Bunda Siti Aisyah menyatakan kesaksiannya, bahwa Nabi apabila melaksanakan salat sedemikian khusyuk dan menikmati hingga kaki beliau bengkak, mendaraskan kalimat-kalimat Tuhan yang termaktub dalam kitab suci, rukuk memuji keagungan Tuhan, sujud menyungkurkan wajah sejajar dengan kaki memuji ketinggian Sang Maha Kuasa.

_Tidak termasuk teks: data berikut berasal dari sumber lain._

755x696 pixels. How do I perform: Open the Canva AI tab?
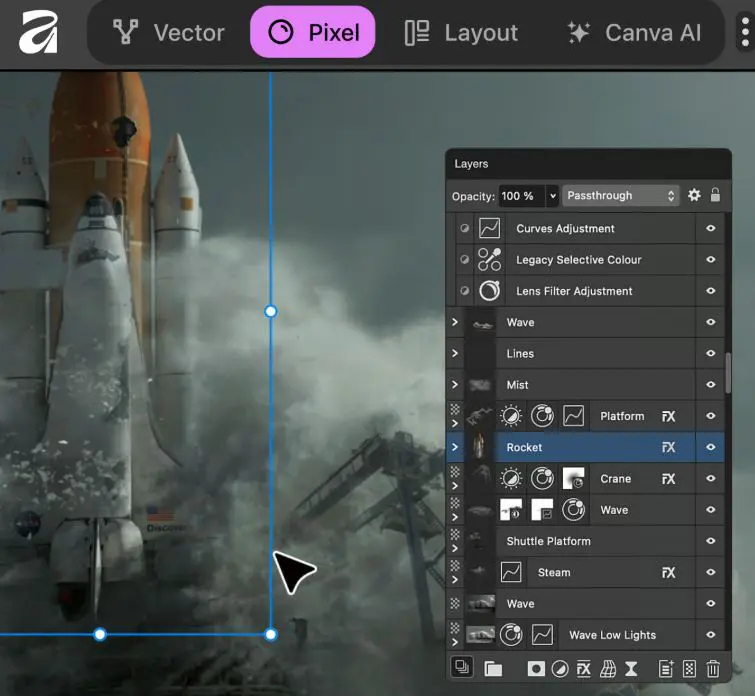(634, 32)
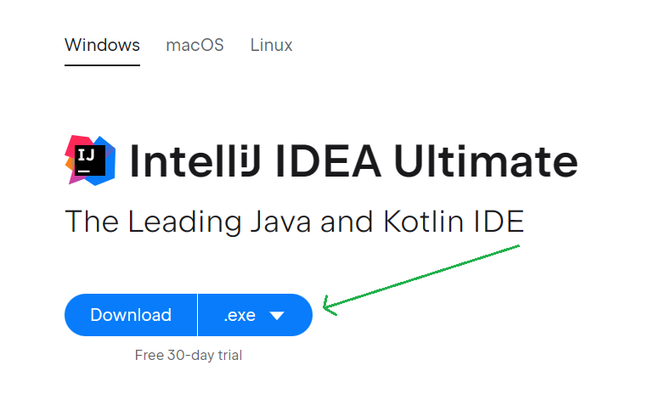Click the white triangle arrow beside .exe
Image resolution: width=660 pixels, height=416 pixels.
pos(277,316)
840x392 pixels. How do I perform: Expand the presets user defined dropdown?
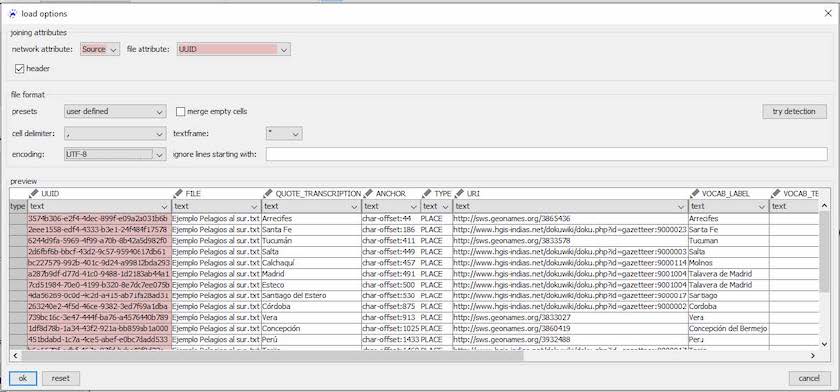click(115, 111)
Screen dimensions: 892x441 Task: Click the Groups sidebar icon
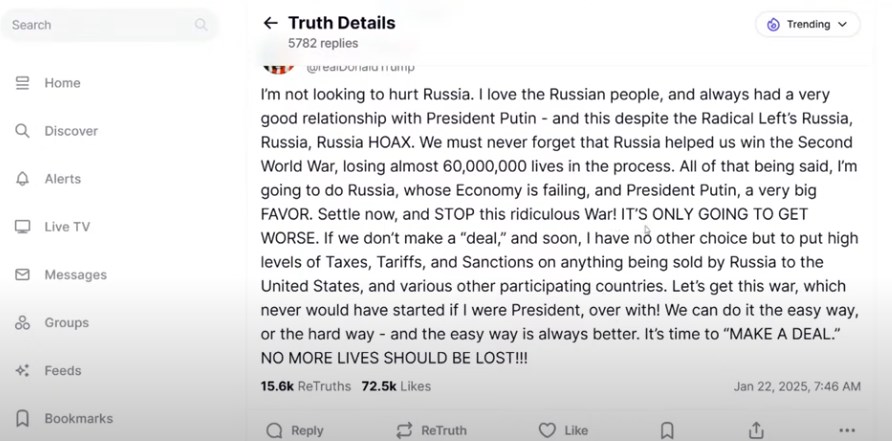coord(22,323)
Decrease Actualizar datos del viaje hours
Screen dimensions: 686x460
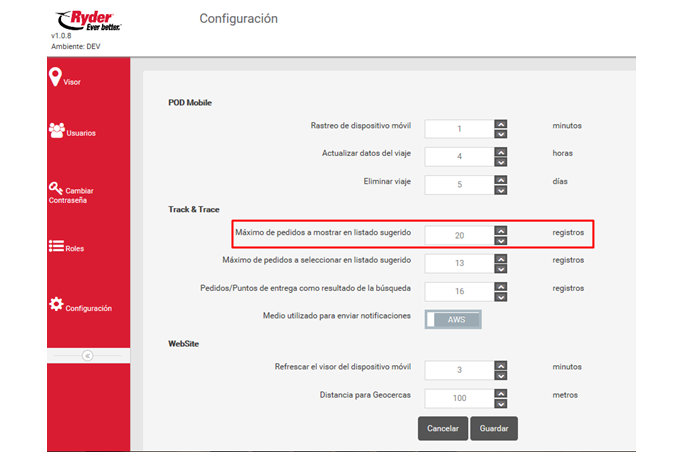(x=500, y=161)
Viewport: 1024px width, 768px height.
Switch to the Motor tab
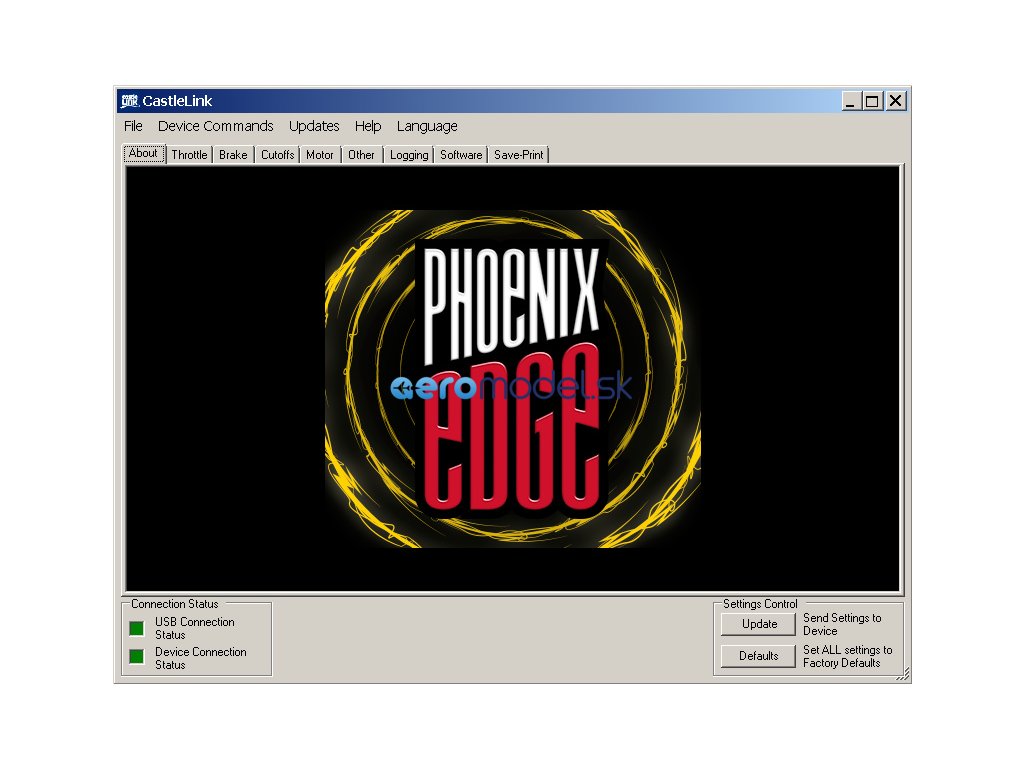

Manusia penuh salah, selalu diliputi syak wasangka, keraguan, was-was ra wis-wis (was wisufi sudurinnas), tak kan mampu sekhusyuk Nabi dalam menghadap Tuhan. Bahkan manusia sekelas Sayyidina Ali ketika diberi tantangan oleh Nabi untuk salat dengan khusyuk dan akan dihadiahi serban Nabi, tinggal pilih yang warna putih atau yang hijau. Saat selesai salam ditanya Nabi pilih yang mana, Sayyidina Ali menjawab yang warna hijau, maka oleh Nabi salatnya dikategorikan tidak khusyuk.

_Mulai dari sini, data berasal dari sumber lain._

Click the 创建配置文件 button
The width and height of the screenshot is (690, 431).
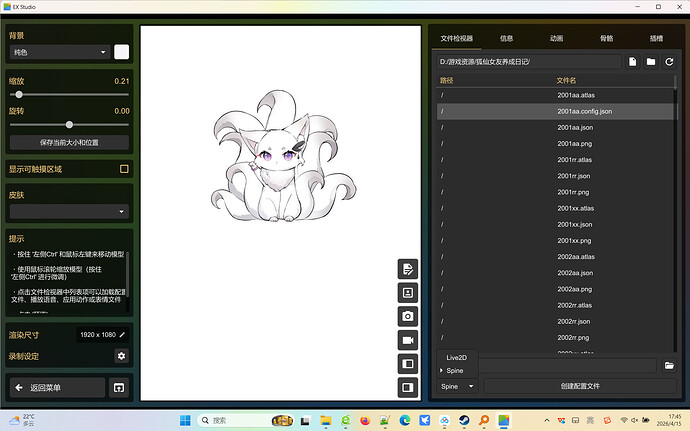(580, 386)
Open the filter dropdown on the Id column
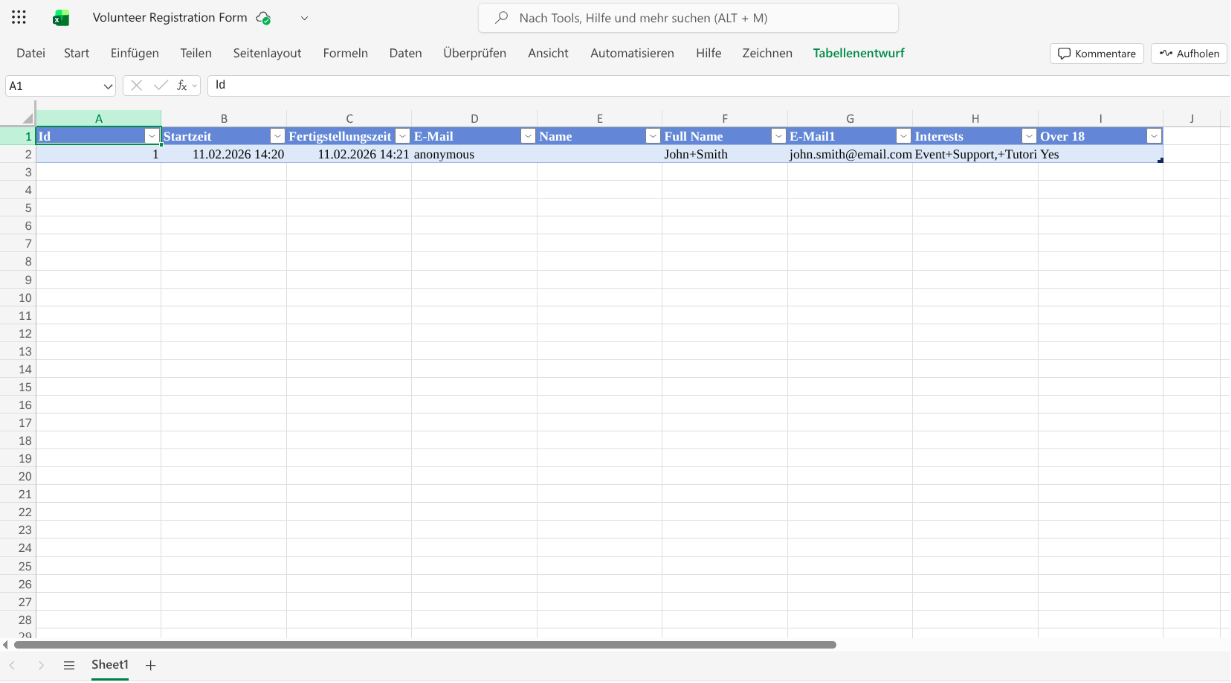Image resolution: width=1231 pixels, height=683 pixels. pyautogui.click(x=152, y=135)
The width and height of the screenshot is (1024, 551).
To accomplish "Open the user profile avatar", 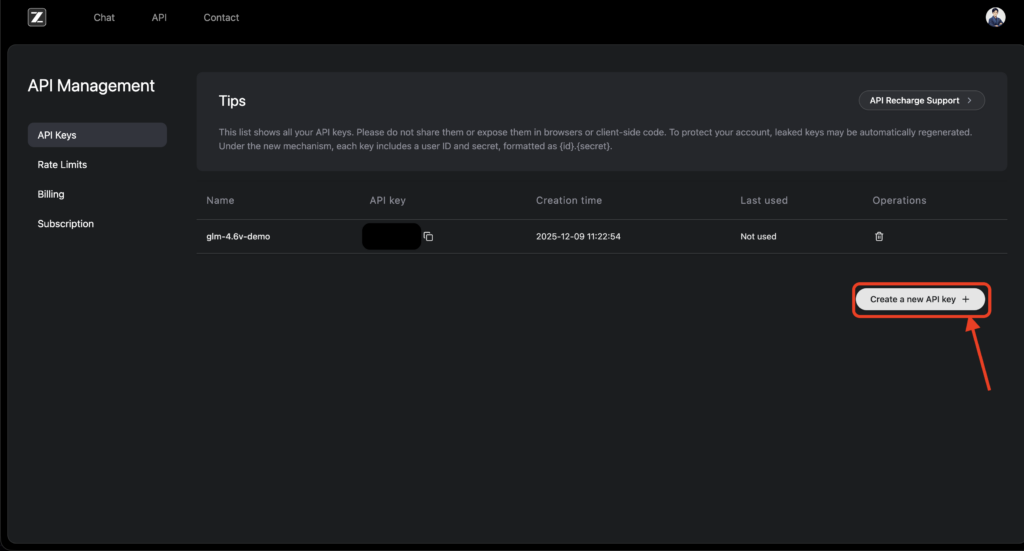I will (x=995, y=17).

Sebab itu Kanjeng Nabi dalam perintah salat hanya berpesan, “Salatlah kalian sebagaimana kalian melihat aku salat” (H.R. Bukhari) dan bukan salatlah seperti aku salat. Maka tidak perlu menjadi perdebatan manakah yang benar antara yang jari telunjuknya bergerak-gerak ketika tasyahud, yang diam menunjuk ke depan, atau yang njekengkeng.
Karena hidup adalah menunggu, menunggu tibanya waktu salat yang kita sambi sembari menyusun laporan kegiatan, mendisposisi surat bersama kak Nadine, membaca, makan sate pak Kuwat, minum es krim di mak Tam, jalan-jalan, nongkrong di kafe, nonton di bioskop, guyon dengan teman, dia lo gue bersama stakeholder, bernyanyi, melaksanakan upacara bendera, ngemil jajan pasar, olah raga pagi, lari sore, memproses SPM, dimarahi atasan, diomeli pimpinan, petan, rasan-rasan, atau mendengarkan suara Isyana Sarasvati saat mendendangkan Frühlingsstimmen - Walzer, Op. 410 - Johann Strauss II yang seolah mengembalikan kita pada era mbah Daendels berkuasa, dan hal-hal baik yang bisa membuat Tuhan trenyuh, terharu dan tersenyum.
Semua menunggu tibanya bertemu kembali, berbincang dan berkeluh kesah, mengadu dengan sang kekasih sejati dalam salat.